Figure 3. Thermal safety margins (TSM) of experimental populations in relation to the range position. Panels (A–D) represent the four species. Each species name and illustration is displayed next to corresponding panel. TSMs represent the difference between experimental upper thermal limits and maximum temperatures at the collection site. Thermal range index illustrates where the maximum habitat temperatures lie in relation to the range of maximum temperatures observed across a species thermal distribution. The blue diagonal line represents expected TSM if a species fundamental (i.e., experimental) and realised thermal distribution limits were the same. The red horizontal line illustrates the TSM if fundamental thermal limits and maximum local temperatures were the same (TSM = 0). TSM estimates are based on growth rates. Upper thermal limit estimates for P. oceanica and C. nodosa in Cyprus are conservatively considered here to be 36°C, based on observed growth and survival rates in experiments.

Discussion

Quantifying spatial and taxonomic variability in thermal performance is critically important to identify potential hotspots and refuges from thermal stress in response to climate change. Here we quantified the thermal performance of four dominant habitat forming species of seaweed and seagrass, from four locations across the Mediterranean Sea. We found major differences in thermal performance between species as well as subtle, albeit important differences between populations within species.

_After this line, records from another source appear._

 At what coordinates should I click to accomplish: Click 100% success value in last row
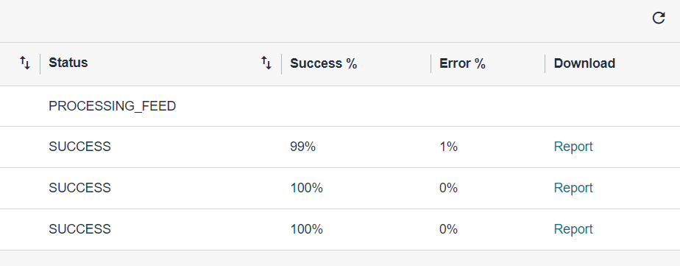point(306,229)
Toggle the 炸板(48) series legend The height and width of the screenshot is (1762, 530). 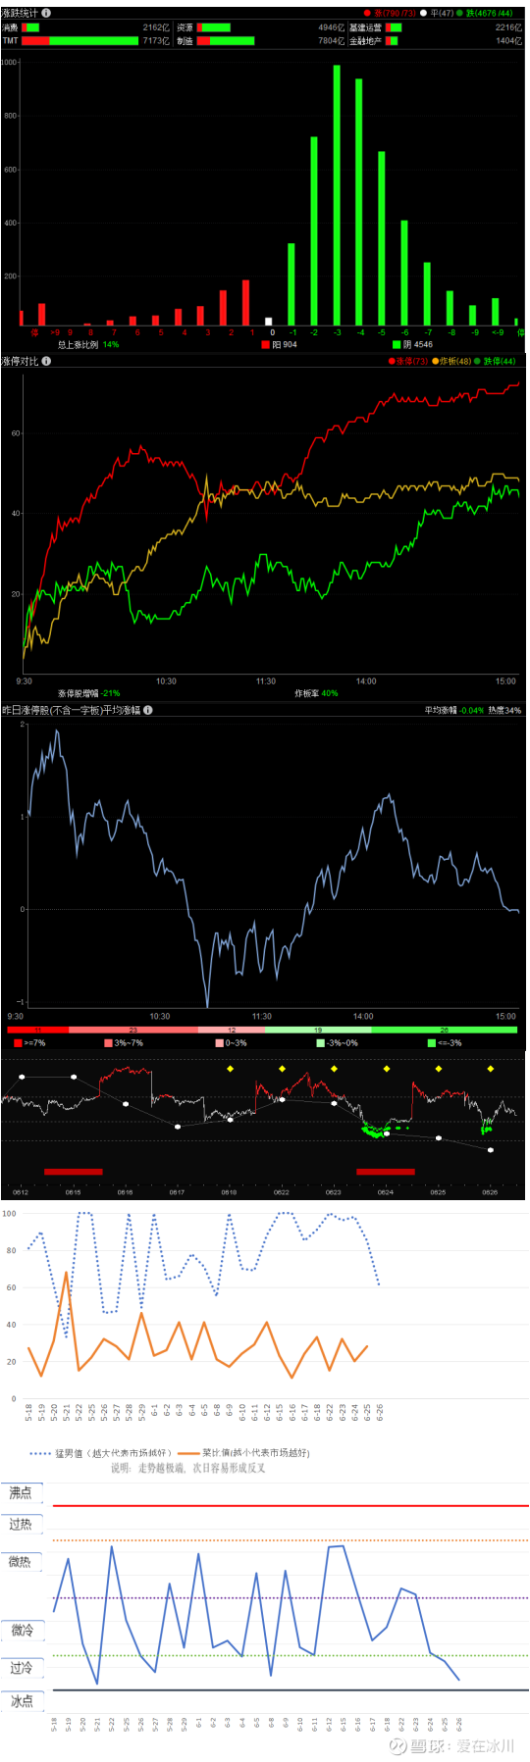451,362
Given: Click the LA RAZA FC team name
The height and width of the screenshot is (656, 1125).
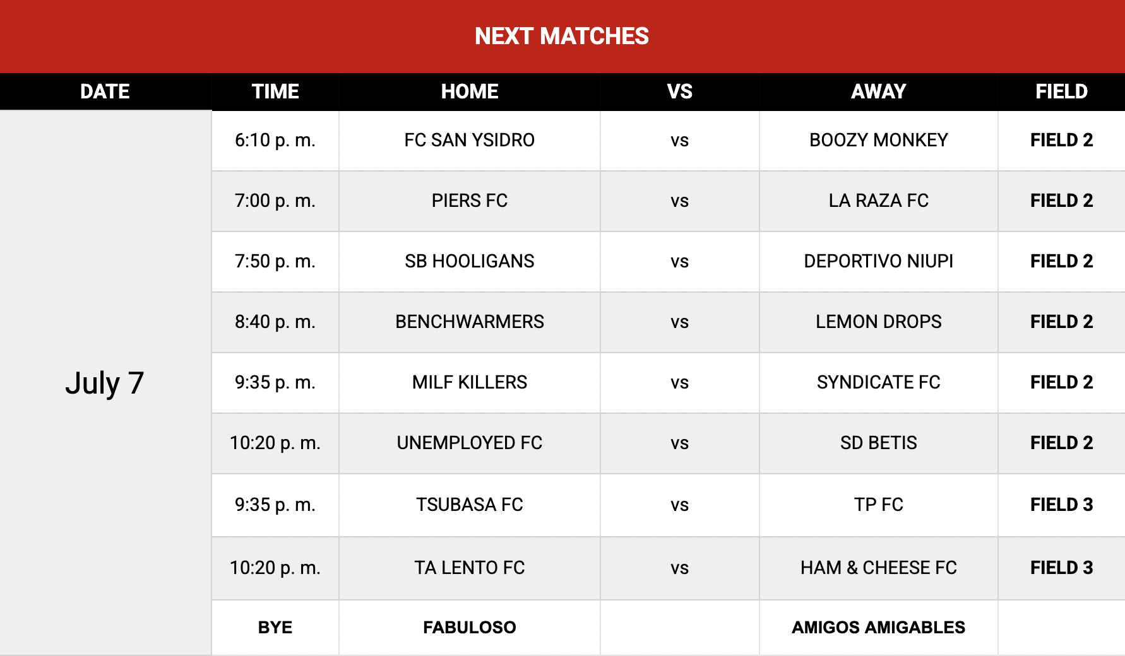Looking at the screenshot, I should coord(878,201).
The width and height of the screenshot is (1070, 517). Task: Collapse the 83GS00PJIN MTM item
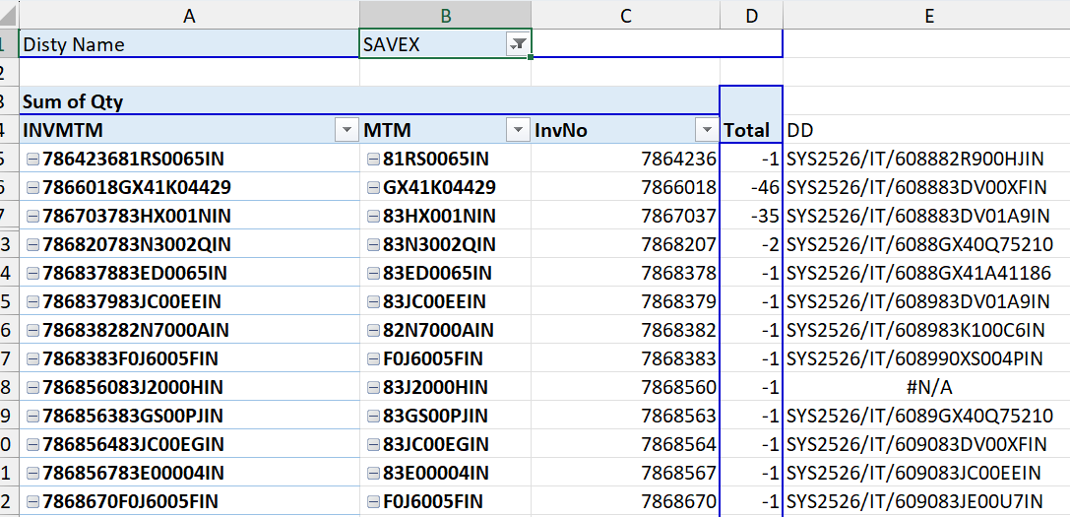373,417
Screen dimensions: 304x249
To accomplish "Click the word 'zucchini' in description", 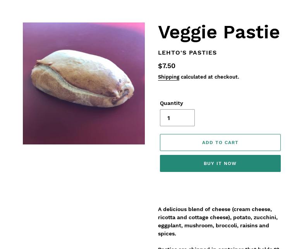I will (265, 217).
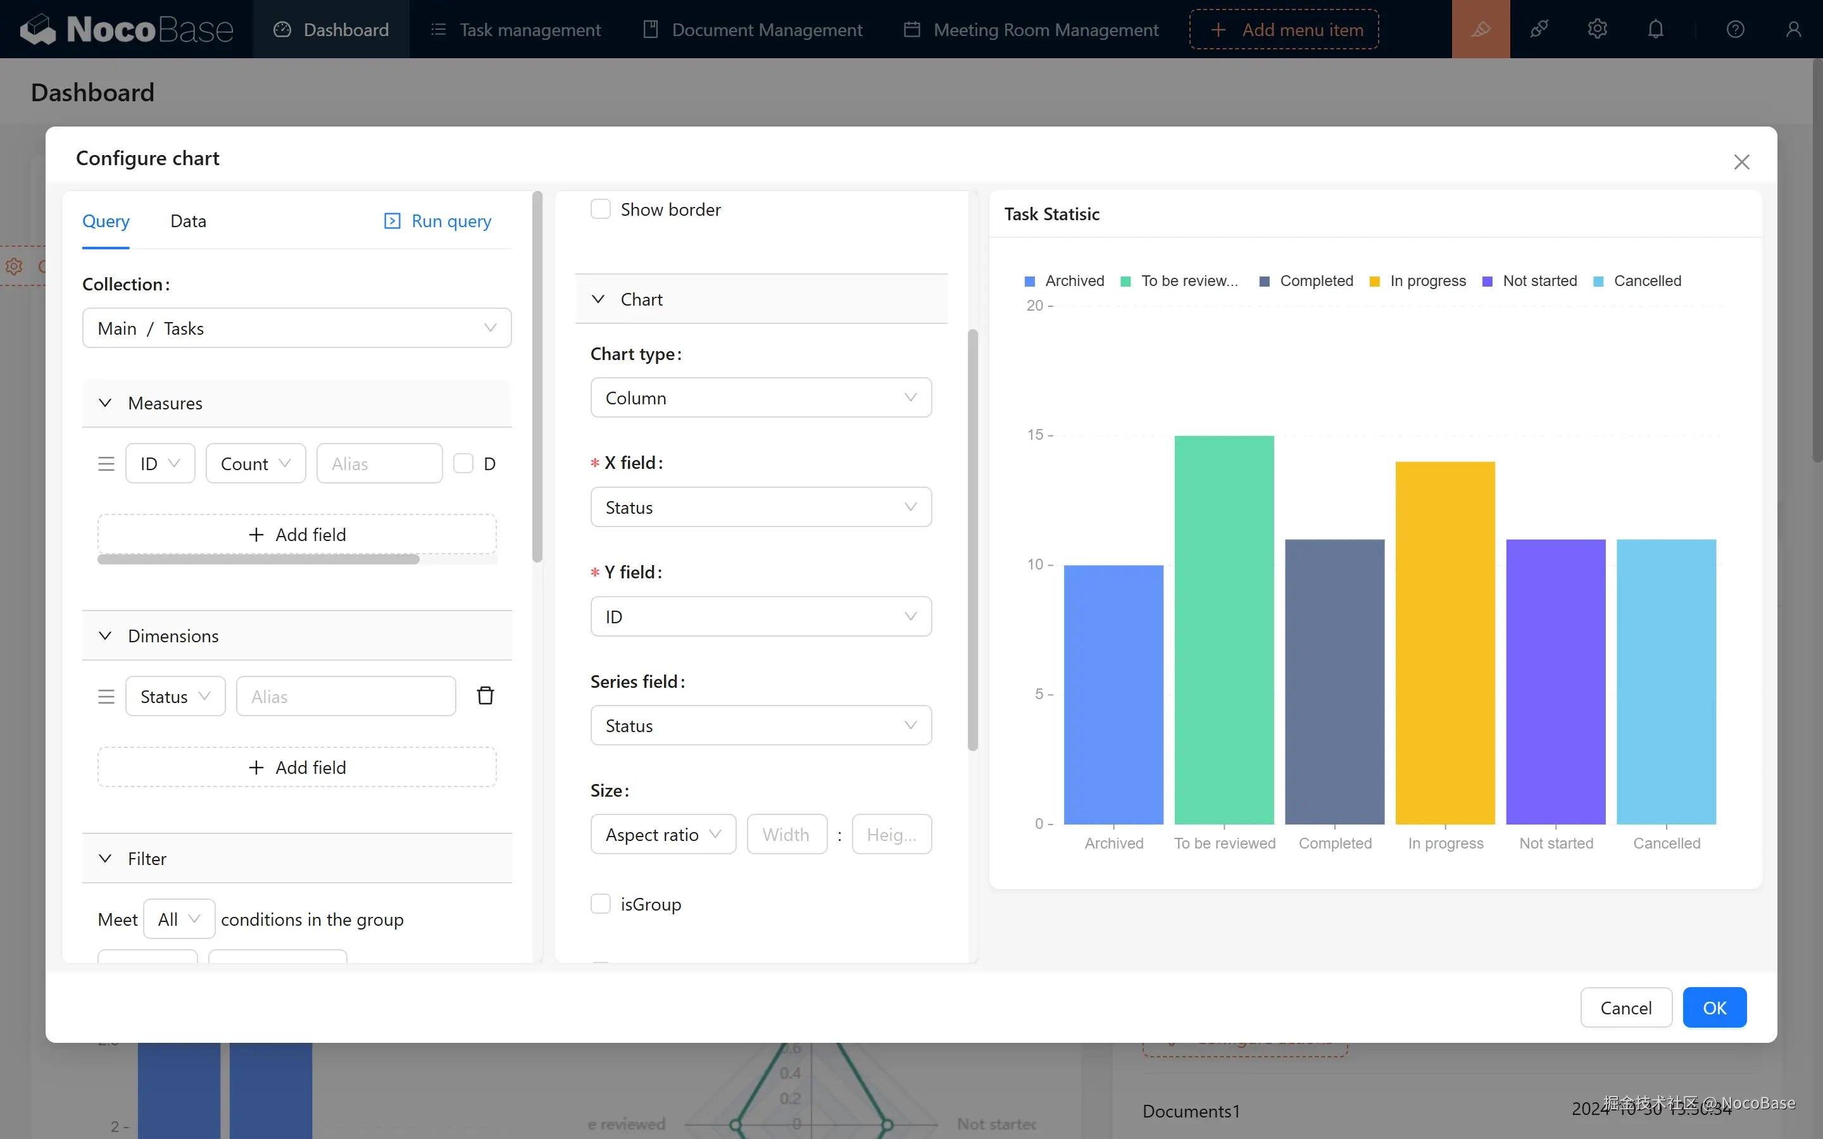Check the isGroup option
The width and height of the screenshot is (1823, 1139).
tap(600, 904)
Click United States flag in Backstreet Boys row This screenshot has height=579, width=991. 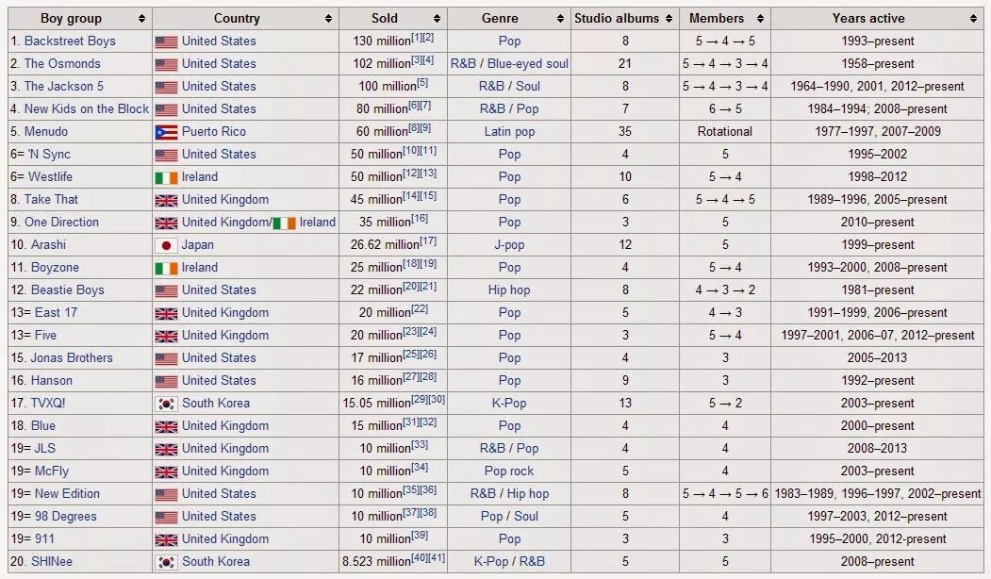166,41
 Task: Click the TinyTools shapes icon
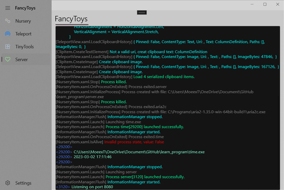tap(8, 47)
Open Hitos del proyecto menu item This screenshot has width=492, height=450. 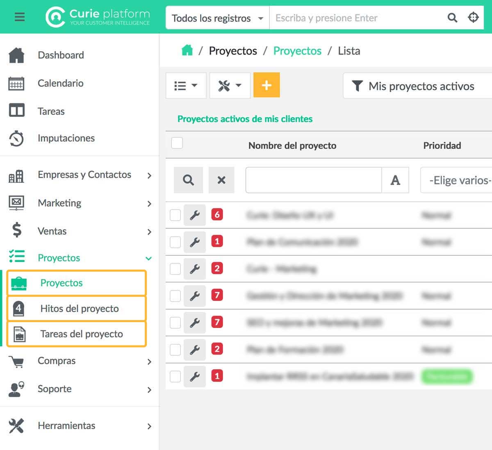point(80,309)
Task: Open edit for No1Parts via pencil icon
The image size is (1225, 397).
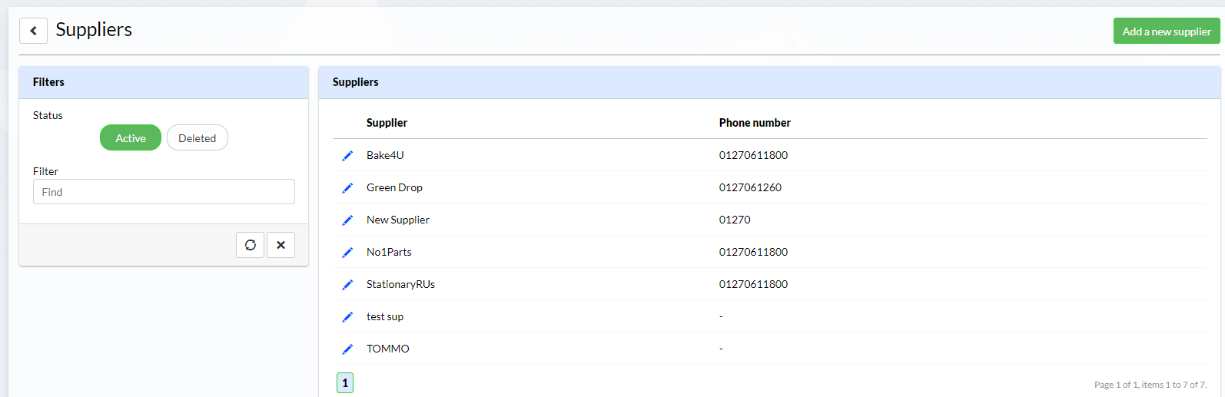Action: (x=347, y=253)
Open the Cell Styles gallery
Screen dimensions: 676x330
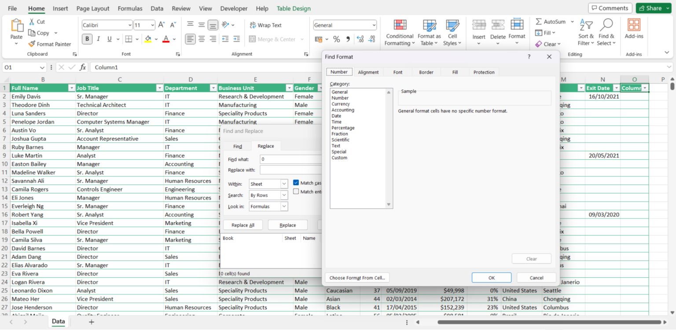coord(453,32)

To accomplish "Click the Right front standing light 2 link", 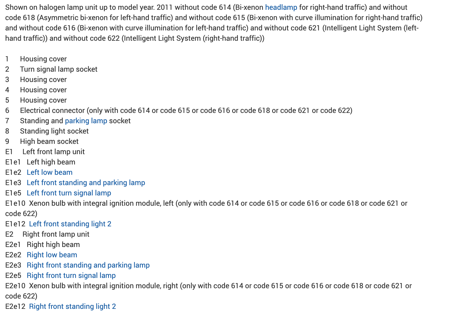I will point(72,306).
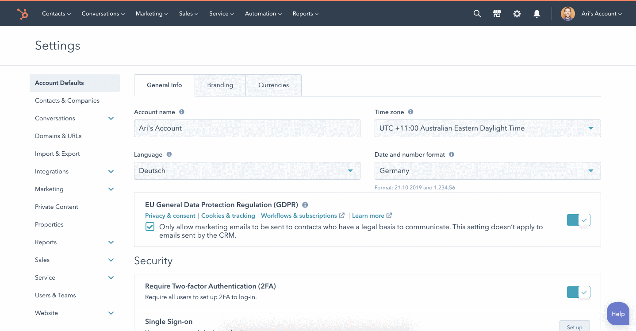Viewport: 636px width, 331px height.
Task: Open the Language dropdown showing Deutsch
Action: (x=247, y=171)
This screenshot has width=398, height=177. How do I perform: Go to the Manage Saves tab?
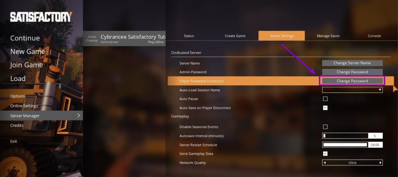(x=328, y=36)
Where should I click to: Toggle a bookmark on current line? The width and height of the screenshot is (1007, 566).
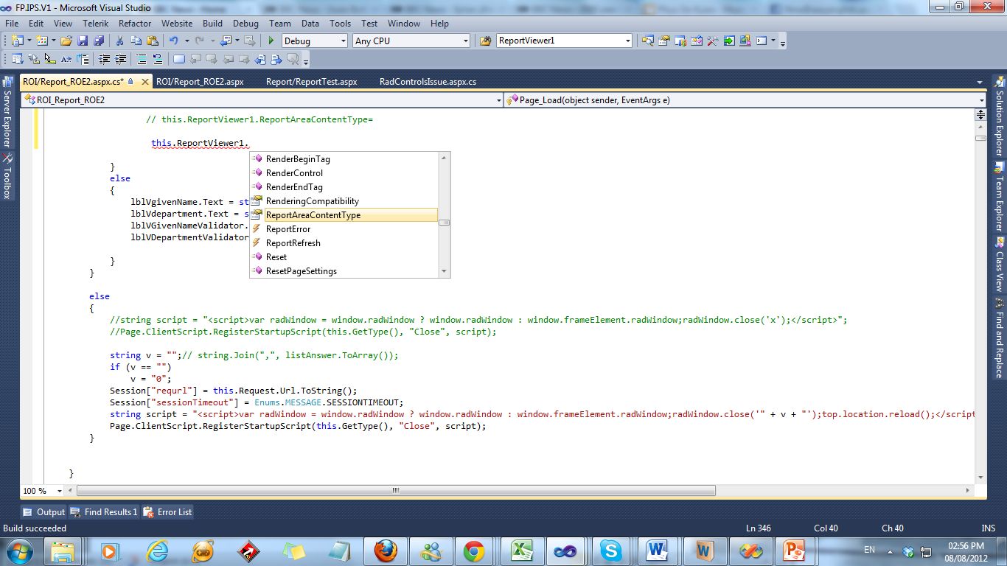click(179, 60)
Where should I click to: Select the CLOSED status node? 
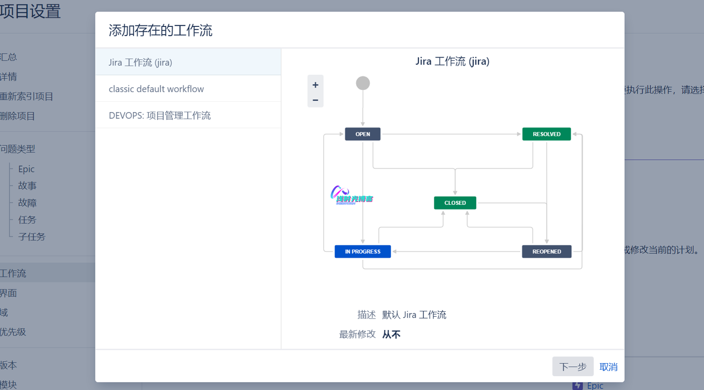[x=455, y=203]
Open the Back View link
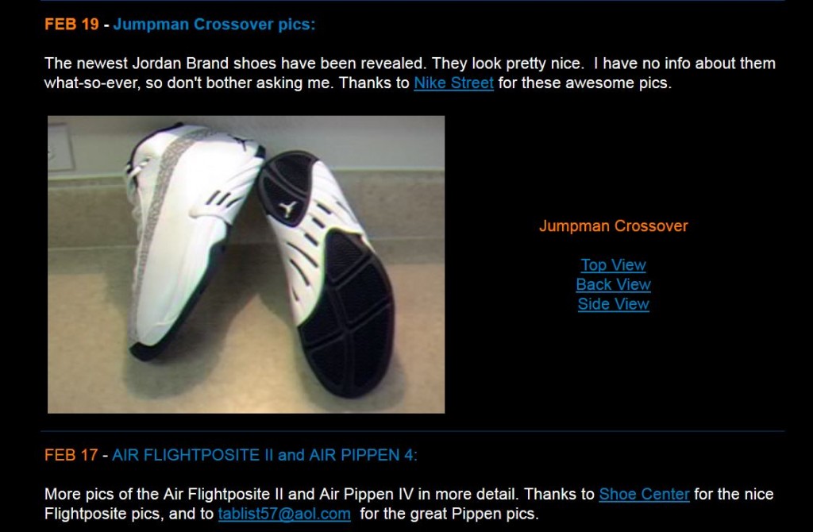The height and width of the screenshot is (532, 813). click(613, 285)
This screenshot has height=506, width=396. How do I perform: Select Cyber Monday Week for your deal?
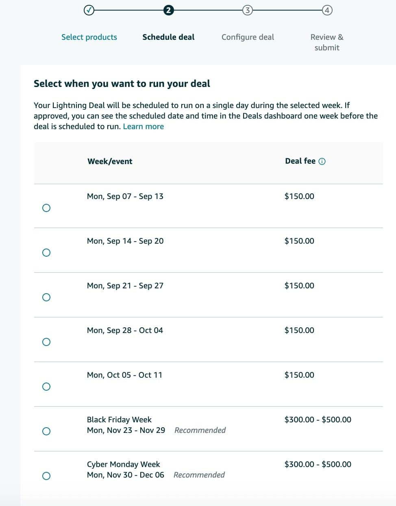(x=46, y=476)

Most notably, thermal optima and upper limits in the seagrass C. nodosa, were over 10°C higher than the seagrass P. oceanica, highlighting potential differences in response to warming between species. One exception to this finding was the high thermal tolerance of P. oceanica in Cyprus. Cyprus represents the warm distribution edge of P. oceanica and experimental plants displayed high upper thermal limits resulting in larger thermal safety margin than cooler locations. Observed differences in thermal performance between species and within species provide important context about the potential vulnerability of benthic marine ecosystems to warming and contributes to a general understanding about the underlying drivers of thermal sensitivity.

Major differences in thermal performance between species was the standout finding from this study. This finding is significant, because of the close similarities these species share in their realised thermal distributions. Realised thermal limits are a commonly used metric of thermal sensitivity (Araújo and Peterson, 2012). Yet, despite all species having realised upper thermal limits between 29 and 30°C, under experimental conditions thermal limits ranged from 30°C in P. oceanica to over 40°C in C. nodosa. Interestingly, these differences in experimental thermal performance were broadly consistent with the contrasting genus-level thermal distributions of Posidonia and Cymodocea. Posidonia and Cymodocea both have Indo-Pacific distributions outside of the Mediterranean, reflecting the historical connection between the Mediterranean and Indian Ocean prior to the closure of Suez Isthmus, approximately 10 Mya. The contemporary distribution of Posidonia genus is bi-temperate, with all other Posidonia species found in temperate Australia, following their separation around 65 Mya (Aires et al., 2011). By contrast, with the exception of C. nodosa, all congeneric species of Cymodocea, have a tropical distribution throughout the Indo-Pacific (Short et al., 2007). Previous experiments on congeneric species found that Cymodocea serrulata displayed severe loss of biomass at temperatures >40°C (George et al., 2018), consistent with estimated upper limits of C. nodosa in the current study. We are not aware of comparable thermal performance experiments on congeneric Posidonia spp. However, following an extreme marine heatwave in 2011, warm-edge populations of Phragmites australis were tolerant of temperatures up to 29°C (Strydom et al., 2020), 3.8°C above the long term average (Fraser et al., 2014). The experimental thermal performance of P. pavonica was also consistent with the distribution of Padina spp. globally. Padina spp. is distributed globally, from the equator to cool-temperate regions (Silberfeld et al., 2013). The broad thermal distribution of Padina spp (−1.8 to 31°C), parallels with the broad thermal niche breadth of P. pavonica observed in experiments, relative to other species. Contrasting patterns in the global thermal distribution of congeneric species parallel the differences in the thermal limits of Mediterranean species, suggesting that these differences may reflect deep evolutionary differences in thermal affinity between species.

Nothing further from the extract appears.